Exercise tasks:
1. Reproduce the part of the cannoli forum thread from "## CWS4322 (May" up to and including "and fun recipes.", word for word.
2. In the cannoli forum thread, what is the first poster using as the shells?

Text passage:
##########

# I don't want soggy cannolis



## haroldathampton (May 28, 2011)

Good morning everyone.  Yes I am new to this site but I was looking for a place that can answer a questions for me.  I know the rules here and will not post a link to a recipe but I think you will still be able to answer the questions without visiting any links.

I am making canoli, but I am using ice cream waffle cones as the shell.  I am taking these to a reunion tomorrow and do not want them to get soggy.  Will the mixure of Ricotta cheese and cream cheese keep on ice for 4 hours.  I will assemble the "Cone olis" (cute name) once I get to the reunion.


----------



## CWS4322 (May 28, 2011)

Welcome to DC! I like the name <cute>. I am sure one of the pros on the list can answer your question.


----------



## haroldathampton (May 28, 2011)

Thanks CWS.  Look forward to the discussions and fun recipes.


----------



## Josie1945 (May 28, 2011)

Welcome to DC.

##########

Record excerpts:
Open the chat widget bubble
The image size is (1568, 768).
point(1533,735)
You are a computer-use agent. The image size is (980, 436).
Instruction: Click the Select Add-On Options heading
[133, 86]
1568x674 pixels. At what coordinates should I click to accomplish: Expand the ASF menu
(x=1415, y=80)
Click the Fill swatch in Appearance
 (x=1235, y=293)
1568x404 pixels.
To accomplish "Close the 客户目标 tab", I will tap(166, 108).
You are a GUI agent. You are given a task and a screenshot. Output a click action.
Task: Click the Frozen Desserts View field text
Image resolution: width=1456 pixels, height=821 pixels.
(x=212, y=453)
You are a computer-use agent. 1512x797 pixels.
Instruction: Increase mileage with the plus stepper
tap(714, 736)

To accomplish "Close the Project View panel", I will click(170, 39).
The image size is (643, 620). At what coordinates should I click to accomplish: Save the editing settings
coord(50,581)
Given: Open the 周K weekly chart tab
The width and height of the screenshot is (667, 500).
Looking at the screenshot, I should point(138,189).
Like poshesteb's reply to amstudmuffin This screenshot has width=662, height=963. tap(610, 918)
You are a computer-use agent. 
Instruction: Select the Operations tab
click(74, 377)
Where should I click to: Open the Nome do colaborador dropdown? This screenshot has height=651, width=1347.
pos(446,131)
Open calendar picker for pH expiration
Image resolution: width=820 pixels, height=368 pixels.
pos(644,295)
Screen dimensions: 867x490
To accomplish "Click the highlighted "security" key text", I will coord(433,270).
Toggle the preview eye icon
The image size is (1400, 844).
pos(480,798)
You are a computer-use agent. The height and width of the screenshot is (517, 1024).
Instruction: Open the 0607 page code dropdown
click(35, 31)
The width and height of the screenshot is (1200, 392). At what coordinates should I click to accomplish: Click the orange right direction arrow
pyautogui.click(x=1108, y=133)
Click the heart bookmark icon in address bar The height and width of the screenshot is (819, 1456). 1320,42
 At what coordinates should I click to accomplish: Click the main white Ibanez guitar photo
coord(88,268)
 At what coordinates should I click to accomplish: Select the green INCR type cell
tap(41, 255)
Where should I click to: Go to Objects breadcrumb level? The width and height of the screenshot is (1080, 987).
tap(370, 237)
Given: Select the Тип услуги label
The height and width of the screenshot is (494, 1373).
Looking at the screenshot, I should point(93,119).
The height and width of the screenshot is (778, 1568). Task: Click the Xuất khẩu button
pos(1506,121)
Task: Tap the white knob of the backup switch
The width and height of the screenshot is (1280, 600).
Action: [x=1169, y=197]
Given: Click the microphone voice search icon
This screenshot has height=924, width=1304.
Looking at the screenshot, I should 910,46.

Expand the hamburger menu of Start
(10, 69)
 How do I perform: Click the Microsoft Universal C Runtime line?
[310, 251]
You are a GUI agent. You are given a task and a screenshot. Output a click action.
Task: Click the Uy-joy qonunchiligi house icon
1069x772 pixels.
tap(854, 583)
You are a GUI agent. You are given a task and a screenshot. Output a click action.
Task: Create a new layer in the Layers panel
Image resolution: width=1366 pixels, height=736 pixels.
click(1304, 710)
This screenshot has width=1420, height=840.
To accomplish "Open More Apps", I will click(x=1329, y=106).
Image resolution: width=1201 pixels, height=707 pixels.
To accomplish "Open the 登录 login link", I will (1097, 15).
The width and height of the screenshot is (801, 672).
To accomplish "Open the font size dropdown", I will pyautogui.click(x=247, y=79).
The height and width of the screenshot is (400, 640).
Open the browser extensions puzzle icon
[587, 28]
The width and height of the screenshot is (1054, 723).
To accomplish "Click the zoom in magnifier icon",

##########

Solutions to the exercise:
1.
## CWS4322 (May 28, 2011)

Welcome to DC! I like the name <cute>. I am sure one of the pros on the list can answer your question.


----------



## haroldathampton (May 28, 2011)

Thanks CWS.  Look forward to the discussions and fun recipes.

2. Ice cream waffle cones.